WORK REQUEST ::
Your answer is a copy of every line in the records where "button" appears.

PROVIDED INFORMATION ::
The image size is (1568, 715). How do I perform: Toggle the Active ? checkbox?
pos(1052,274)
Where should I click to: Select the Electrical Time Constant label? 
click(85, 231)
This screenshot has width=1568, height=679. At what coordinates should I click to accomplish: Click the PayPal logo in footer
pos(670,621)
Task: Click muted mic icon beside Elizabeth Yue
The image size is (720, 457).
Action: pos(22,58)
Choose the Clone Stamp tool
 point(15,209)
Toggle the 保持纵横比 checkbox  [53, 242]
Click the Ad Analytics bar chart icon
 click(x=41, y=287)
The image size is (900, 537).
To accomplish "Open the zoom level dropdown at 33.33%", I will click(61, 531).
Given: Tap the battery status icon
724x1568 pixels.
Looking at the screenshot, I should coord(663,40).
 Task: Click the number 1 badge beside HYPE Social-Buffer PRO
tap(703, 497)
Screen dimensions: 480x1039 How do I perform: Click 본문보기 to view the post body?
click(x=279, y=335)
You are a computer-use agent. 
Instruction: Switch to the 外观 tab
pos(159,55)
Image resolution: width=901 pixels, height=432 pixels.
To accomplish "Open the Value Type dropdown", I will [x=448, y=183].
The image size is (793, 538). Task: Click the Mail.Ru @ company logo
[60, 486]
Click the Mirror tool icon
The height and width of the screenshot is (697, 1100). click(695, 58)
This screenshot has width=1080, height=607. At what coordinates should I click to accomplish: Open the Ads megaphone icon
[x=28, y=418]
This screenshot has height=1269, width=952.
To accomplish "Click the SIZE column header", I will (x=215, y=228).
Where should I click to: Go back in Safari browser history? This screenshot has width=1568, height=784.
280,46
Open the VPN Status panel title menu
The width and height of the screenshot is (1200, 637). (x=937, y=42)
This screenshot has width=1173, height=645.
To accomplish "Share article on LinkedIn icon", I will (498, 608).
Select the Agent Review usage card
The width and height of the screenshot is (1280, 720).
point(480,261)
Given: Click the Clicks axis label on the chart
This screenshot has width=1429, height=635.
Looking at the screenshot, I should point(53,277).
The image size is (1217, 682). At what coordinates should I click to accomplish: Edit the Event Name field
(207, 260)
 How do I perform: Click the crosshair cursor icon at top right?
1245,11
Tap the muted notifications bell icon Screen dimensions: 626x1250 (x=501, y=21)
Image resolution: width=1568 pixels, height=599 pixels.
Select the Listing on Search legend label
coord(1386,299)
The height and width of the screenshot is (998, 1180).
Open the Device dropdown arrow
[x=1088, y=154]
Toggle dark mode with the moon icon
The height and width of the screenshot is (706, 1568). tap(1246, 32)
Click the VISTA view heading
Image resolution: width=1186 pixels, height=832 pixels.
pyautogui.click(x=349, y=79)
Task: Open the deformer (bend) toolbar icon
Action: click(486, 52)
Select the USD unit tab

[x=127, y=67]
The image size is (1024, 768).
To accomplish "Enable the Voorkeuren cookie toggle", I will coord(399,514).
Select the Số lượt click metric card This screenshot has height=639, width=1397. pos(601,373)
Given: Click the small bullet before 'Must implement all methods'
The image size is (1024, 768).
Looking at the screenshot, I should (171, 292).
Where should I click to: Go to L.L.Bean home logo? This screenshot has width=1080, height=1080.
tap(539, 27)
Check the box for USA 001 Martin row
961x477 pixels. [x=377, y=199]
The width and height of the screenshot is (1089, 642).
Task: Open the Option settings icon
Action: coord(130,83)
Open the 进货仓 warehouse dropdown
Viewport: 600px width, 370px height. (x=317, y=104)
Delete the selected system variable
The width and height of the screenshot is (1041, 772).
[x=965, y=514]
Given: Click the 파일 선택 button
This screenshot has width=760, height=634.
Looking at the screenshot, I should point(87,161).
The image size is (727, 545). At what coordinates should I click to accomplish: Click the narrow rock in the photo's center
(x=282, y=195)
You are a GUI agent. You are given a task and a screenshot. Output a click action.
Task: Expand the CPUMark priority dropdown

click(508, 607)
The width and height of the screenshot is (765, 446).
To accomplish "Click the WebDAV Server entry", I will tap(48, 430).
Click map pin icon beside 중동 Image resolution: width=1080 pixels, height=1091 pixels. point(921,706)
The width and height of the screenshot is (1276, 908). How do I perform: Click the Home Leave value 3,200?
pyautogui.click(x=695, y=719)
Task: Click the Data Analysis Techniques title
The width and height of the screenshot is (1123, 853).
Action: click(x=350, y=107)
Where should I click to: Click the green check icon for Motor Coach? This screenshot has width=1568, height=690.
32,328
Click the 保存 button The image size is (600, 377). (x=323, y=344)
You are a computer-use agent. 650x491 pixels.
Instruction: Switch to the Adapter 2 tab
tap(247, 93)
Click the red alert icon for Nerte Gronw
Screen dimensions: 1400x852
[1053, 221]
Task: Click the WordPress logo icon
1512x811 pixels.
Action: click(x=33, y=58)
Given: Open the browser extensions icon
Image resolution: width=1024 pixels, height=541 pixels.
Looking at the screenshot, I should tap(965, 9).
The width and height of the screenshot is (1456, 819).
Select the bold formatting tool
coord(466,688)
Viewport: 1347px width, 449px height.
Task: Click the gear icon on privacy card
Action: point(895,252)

ANSWER BOX ::
Given: Click the 파일 선택 button
Click the 保存 button The image size is (600, 377). (x=323, y=344)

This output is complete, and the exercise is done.